Meta to announce new layoffs that could hit technical staff
Facebook parent Meta is set to announce more details of layoffs in its technical department as part of a drive to lay off 10,000 staff.
It also plans to announce newly restructured teams and management hierarchies as it seeks to become leaner and more efficient.
Ms. Goler mentioned the impacted departments are from Facebook, WhatsApp, Messenger, Instagram, and the virtual-reality unit Reality Labs.
In the memo, she informed some workers not to work in person if it wasn’t crucial for their job.
Goler added that senior executives made the layoff decisions for a broader restructuring drive.

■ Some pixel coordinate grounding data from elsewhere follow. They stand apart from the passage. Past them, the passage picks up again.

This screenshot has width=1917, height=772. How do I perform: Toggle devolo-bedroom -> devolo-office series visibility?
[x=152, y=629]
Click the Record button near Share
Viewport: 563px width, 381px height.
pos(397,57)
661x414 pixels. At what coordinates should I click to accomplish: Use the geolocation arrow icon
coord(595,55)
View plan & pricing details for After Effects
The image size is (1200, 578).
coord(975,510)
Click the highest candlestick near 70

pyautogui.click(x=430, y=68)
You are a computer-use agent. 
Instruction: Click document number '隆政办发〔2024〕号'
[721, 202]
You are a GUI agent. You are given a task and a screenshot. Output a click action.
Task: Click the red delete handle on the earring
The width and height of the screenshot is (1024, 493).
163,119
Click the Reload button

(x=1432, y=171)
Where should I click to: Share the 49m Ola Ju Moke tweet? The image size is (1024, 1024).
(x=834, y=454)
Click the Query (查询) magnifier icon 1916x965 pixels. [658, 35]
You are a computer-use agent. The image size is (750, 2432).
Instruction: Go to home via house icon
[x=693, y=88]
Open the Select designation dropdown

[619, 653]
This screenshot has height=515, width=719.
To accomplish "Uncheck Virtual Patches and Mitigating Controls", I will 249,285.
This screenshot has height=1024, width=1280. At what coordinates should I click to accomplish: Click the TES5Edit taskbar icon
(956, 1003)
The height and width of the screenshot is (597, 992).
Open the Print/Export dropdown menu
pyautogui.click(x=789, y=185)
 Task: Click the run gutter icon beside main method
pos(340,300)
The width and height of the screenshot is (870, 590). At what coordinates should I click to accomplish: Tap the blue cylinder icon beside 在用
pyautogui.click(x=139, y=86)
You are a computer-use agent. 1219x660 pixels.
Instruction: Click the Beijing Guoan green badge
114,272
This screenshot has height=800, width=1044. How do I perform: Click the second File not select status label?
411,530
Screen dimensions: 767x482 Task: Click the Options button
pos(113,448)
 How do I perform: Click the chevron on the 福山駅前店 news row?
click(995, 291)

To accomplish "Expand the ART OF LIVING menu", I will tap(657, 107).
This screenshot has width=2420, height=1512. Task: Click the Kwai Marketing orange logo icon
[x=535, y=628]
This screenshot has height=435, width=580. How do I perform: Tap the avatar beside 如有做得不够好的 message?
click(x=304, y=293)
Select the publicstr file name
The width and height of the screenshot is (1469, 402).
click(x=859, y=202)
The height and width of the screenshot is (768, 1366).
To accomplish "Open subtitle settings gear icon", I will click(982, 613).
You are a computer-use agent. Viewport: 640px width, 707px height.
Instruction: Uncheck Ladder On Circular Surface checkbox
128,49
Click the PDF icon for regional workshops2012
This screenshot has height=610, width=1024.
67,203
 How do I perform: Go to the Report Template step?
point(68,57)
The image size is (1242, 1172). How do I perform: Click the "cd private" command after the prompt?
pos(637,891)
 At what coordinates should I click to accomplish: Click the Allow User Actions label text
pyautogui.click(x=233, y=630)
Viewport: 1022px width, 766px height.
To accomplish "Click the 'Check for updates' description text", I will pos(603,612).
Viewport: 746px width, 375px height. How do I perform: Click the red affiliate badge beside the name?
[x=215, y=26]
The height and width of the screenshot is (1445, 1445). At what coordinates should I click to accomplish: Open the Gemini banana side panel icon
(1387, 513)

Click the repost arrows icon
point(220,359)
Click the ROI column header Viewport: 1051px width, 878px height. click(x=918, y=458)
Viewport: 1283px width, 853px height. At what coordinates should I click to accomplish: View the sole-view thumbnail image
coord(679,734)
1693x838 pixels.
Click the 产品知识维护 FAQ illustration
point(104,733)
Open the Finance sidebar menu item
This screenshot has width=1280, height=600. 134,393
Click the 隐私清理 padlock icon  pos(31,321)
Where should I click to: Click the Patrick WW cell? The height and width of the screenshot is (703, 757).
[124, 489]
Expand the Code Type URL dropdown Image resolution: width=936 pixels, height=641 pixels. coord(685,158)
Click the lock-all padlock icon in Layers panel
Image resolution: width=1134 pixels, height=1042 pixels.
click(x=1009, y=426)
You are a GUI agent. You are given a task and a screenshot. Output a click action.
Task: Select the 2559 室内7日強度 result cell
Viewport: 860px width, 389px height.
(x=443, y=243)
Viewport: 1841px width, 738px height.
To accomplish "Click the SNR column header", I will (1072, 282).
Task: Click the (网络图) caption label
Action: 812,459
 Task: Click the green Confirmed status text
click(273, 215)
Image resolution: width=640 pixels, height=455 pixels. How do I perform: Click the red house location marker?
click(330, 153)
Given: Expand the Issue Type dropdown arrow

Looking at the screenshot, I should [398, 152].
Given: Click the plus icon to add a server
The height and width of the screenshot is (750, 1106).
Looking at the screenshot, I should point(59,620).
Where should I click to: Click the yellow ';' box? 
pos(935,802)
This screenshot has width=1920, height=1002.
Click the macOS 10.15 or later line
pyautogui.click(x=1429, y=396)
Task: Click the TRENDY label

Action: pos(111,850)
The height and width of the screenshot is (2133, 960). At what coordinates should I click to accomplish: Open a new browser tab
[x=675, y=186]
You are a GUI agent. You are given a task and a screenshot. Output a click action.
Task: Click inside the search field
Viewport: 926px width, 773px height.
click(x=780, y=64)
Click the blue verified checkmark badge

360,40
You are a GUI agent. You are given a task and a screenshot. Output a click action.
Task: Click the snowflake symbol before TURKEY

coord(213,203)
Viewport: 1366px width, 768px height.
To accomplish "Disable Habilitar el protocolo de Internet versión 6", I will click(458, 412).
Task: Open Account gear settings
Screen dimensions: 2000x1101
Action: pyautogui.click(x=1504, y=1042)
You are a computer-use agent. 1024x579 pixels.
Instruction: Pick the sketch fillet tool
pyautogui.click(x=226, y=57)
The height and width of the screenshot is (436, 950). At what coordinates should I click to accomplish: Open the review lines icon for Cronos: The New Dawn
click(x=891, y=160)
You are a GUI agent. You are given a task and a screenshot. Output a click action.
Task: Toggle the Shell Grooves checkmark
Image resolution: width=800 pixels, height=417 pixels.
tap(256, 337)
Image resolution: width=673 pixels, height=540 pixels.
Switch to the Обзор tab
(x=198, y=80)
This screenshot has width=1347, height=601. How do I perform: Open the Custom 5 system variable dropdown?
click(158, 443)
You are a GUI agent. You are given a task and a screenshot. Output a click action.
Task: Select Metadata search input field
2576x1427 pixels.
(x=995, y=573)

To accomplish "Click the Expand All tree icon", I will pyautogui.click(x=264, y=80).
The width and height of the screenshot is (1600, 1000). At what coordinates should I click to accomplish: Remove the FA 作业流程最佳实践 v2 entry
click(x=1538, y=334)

She wrote: “This will be a difficult time as we say goodbye to friends and colleagues who have contributed so much to Meta.
“It will take time for everyone — both those leaving and those staying — to process tomorrow’s news, and I know teams will show up for each other with compassion, support and care.”
Sources said the company would shed another thousand highly skilled workers, including engineers and other technical staffers who help build its products.
Meta engineers have long enjoyed job security, high pay, freedom, and the opportunity to work on their preferred projects amid a talent war in Silicon Valley.
Goler said staffers being hit will be reached today morning (April 19), and the process may vary for those outside North America.
Last month, Meta boss Mark Zuckerberg warned of layoffs and informed about a reorganizing of technical teams in late April.
He said it will be followed by reductions to supporting business teams in late May.
Meta expects to slash about 10,000 positions and leave 5,000 roles unfilled.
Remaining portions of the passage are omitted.